Cruise control is within the realm of possibility. Authorization for both farm and nutrition programs expires at the end of September, but that doesn't mean 47 million Americans will suddenly stop receiving food stamp benefits. Congressional appropriators can keep the program going.

"The way food stamps is structured, even if the authorization expires, it's an appropriated program anyway. They can just keep it going," Lucas said. "If you were, say, a very liberal member of Congress and you didn't care anything about agricultural production and processing, you didn't care about rural America, you didn't care about infrastructure, you didn't care about research, you didn't care about any of this stuff, I suspect you'd probably be enthusiastic here. Because this way the farm bill issues will be addressed, your subject matter's left out."

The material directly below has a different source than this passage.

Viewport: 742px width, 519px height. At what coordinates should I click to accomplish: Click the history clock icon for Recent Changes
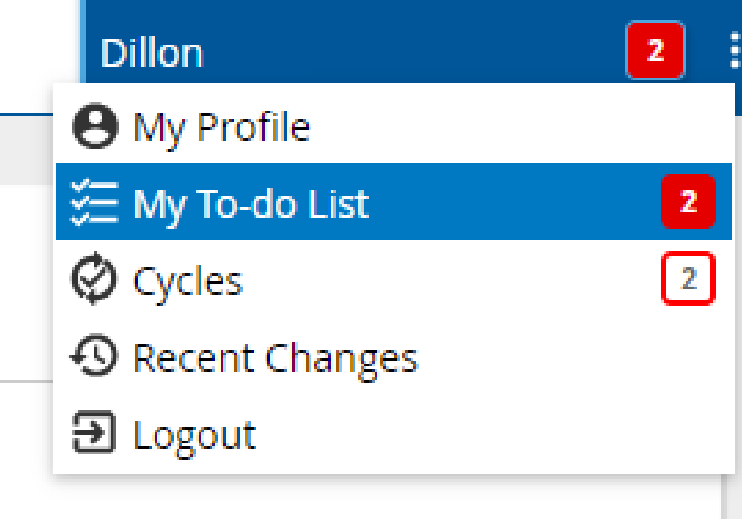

Even though there is no "food stamp cliff," safety net experts still worry that nutrition assistance, which costs $80 billion annually since the Great Recession made more Americans eligible for the program, will be vulnerable without formal reauthorization. Robert Greenstein of the liberal Center on Budget and Policy Priorities warned in a Thursday blog post of "a decided risk of Republican threats and actions to short-change SNAP's appropriation on the grounds that the program hasn't been reauthorized."

Rep. Jim McGovern (D-Mass.) said he thought Republicans could hobble SNAP in the annual appropriations process if they wanted to.

"Through the appropriations process, they could take a meat ax to the program," McGovern said. "We don't know. I don't believe they will allow benefits to continue at the current level."

But it's possible that Thursday's agriculture-only House farm bill could be combined with a broader Senate-passed farm bill that reauthorizes SNAP and makes only a small reduction in spending.

"We will deal with whatever they send to us," Senate Agriculture Committee Chairwoman Debbie Stabenow (D-Mich.) said on Bloomberg TV on Wednesday. "I think it's a serious mistake to begin to unravel what has been the coalition of urban and rural Americans to come together on food security and supporting our farmers and ranchers. But whatever they send us, we will deal with that, and we will do it in a bipartisan basis as we have done in the Senate and send them something responsible back."

This story has been updated to reflect the outcome of the vote.